→ **Consigne**: Pour chacune des affirmations suivantes, indiquez par oui ou par non si elle concorde avec l'extrait sur la répartition géographique des médecins, et citez textuellement les mots qui tranchent. 1. La forte hausse de la densité médicale a réglé les problèmes de répartition géographique. 2. Parmi les aides financières figurent des exonérations fiscales. 3. La plupart des mesures ont fait l'objet d'évaluations approfondies.

→ **Extrait de page**:
══════════════════════════════

3 questions à... Yann Bourgueil et Julien Mousquès, co-auteurs du rapport (en ligne) « Comment améliorer la répartition géographique des professionnels de santé ? ». |
La principale mesure mise en œuvre a consisté à augmenter le nombre de médecins en formation par le relèvement du numerus clausus. La très forte augmentation de la densité médicale lors des trente dernières années n'a pourtant pas permis de résoudre les problèmes de répartition géographique. Les autres mesures mises en place sont diverses puisqu'elles concernent aussi bien le secteur hospitalier que le secteur ambulatoire ; elles visent à intervenir aussi bien au cours de la formation médicale initiale, à l'entrée dans la carrière, lors de l'installation ou durant la période d'exercice des médecins ; elles sont mises en œuvre à des échelons géographiques différents. Ces mesures sont essentiellement des incitations économiques modérées et ponctuelles. Elles prennent principalement la forme d'aides en nature ou financières : octroi de bourses d'études, aides au logement, primes, exonérations fiscales et/ou de charges, indemnités pour facilité les remplacements. Nous disposons de peu de recul pour juger de leur efficacité. Elles sont pour la plupart peu évaluées.

══════════════════════════════

→ **Données sources**:
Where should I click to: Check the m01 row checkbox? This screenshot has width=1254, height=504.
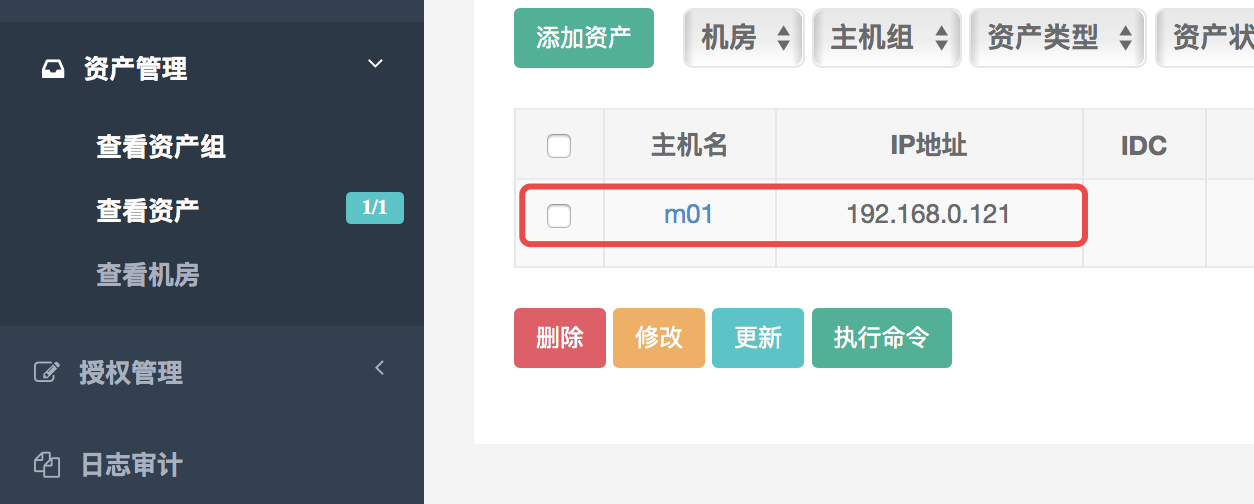point(559,214)
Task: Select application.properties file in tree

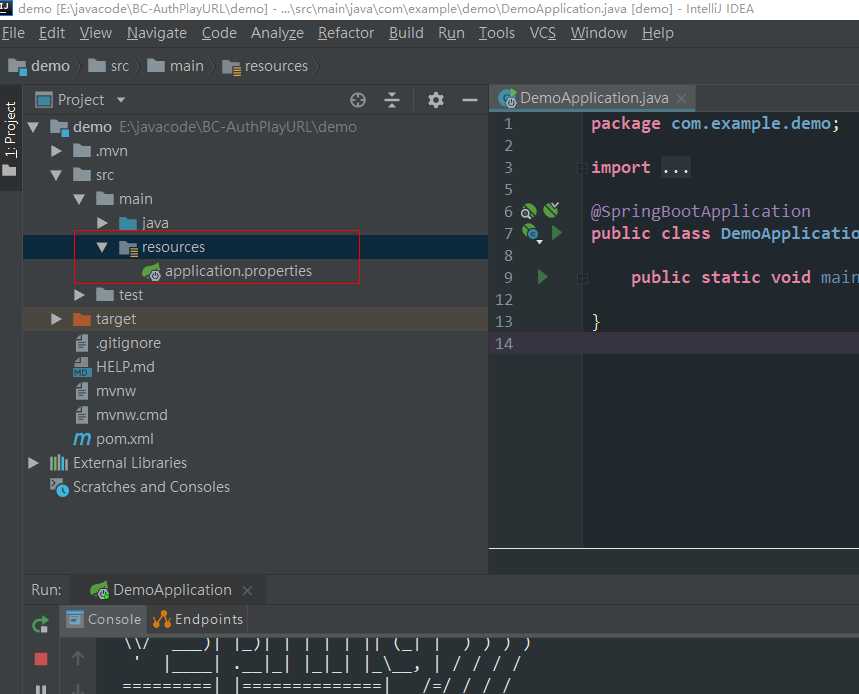Action: [x=238, y=271]

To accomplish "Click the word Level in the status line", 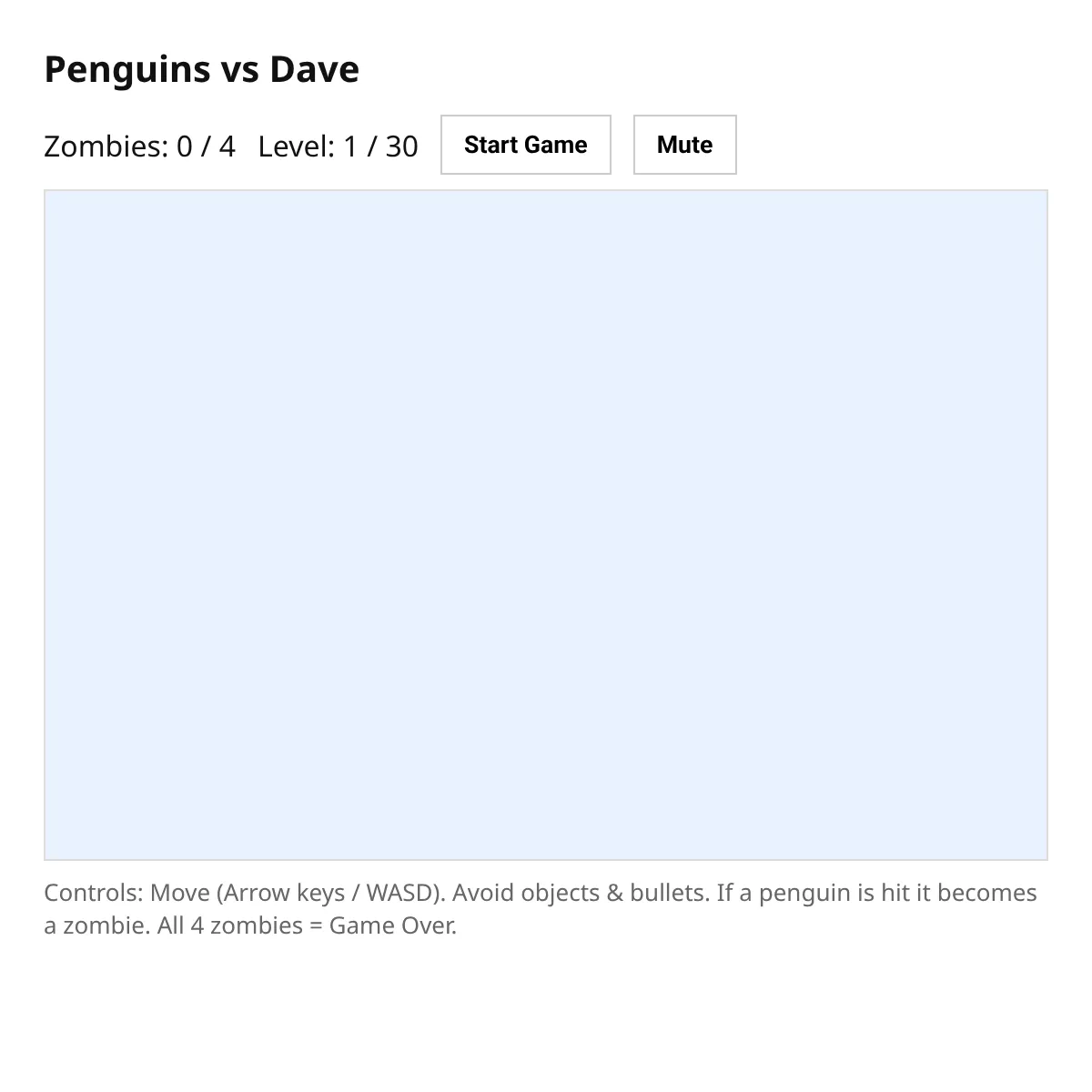I will coord(296,147).
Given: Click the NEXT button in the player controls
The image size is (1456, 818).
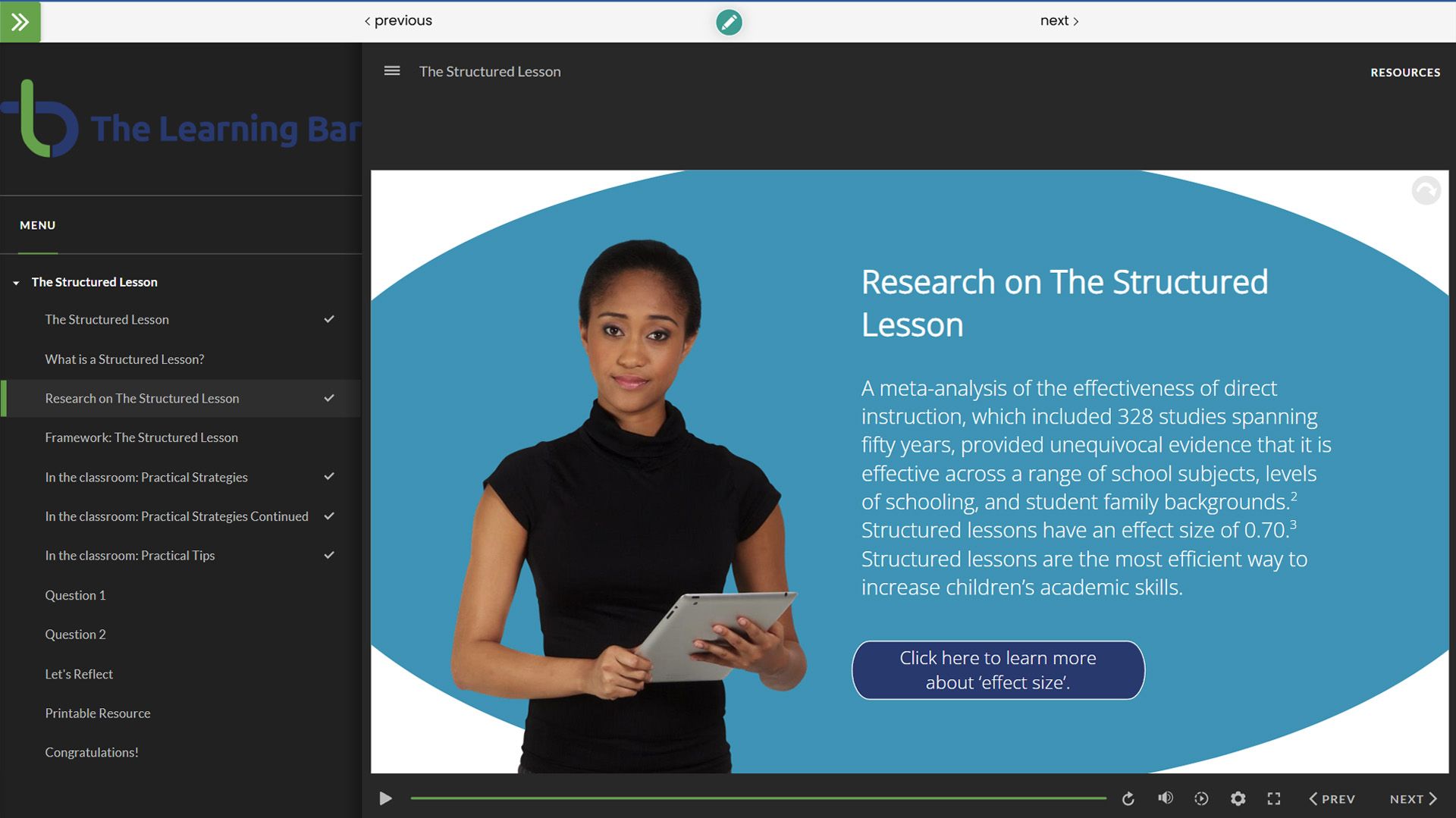Looking at the screenshot, I should point(1414,799).
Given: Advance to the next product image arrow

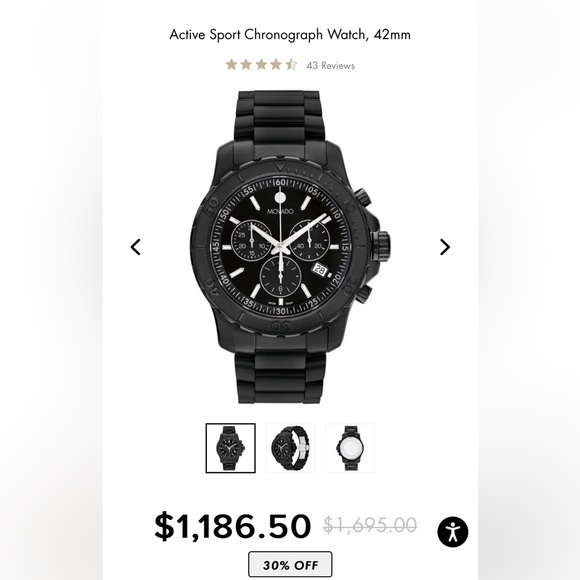Looking at the screenshot, I should click(445, 247).
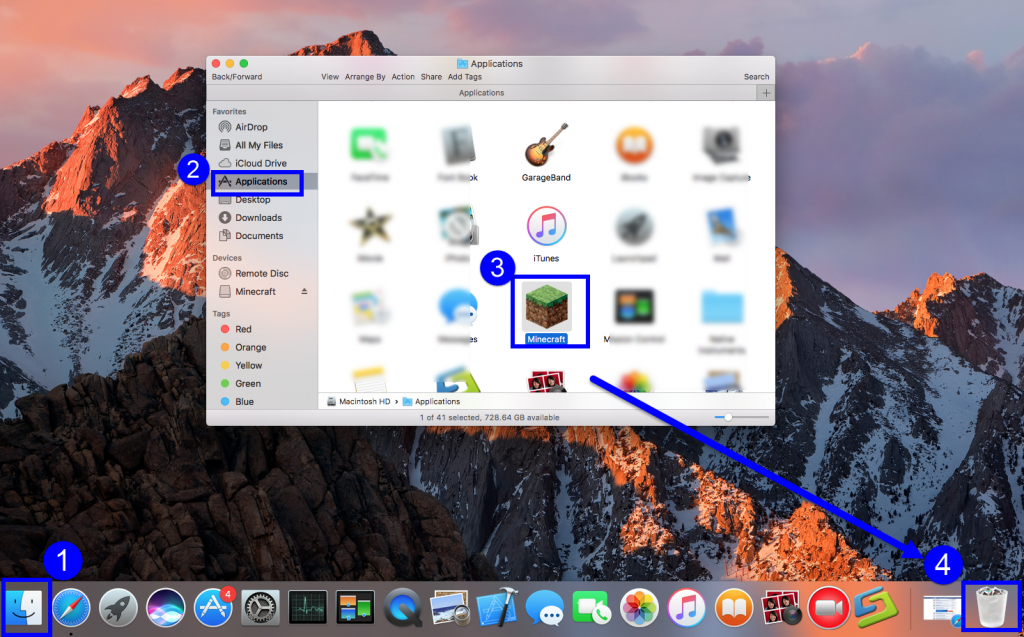The width and height of the screenshot is (1024, 637).
Task: Launch Safari from the dock
Action: coord(71,607)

══════════════════════════════

→ **Résultat attendu**:
1. Non : « La très forte augmentation de la densité médicale lors des trente dernières années n'a pourtant pas permis de résoudre les problèmes de répartition géographique. »
2. Oui : « exonérations fiscales et/ou de charges »
3. Non : « Elles sont pour la plupart peu évaluées. »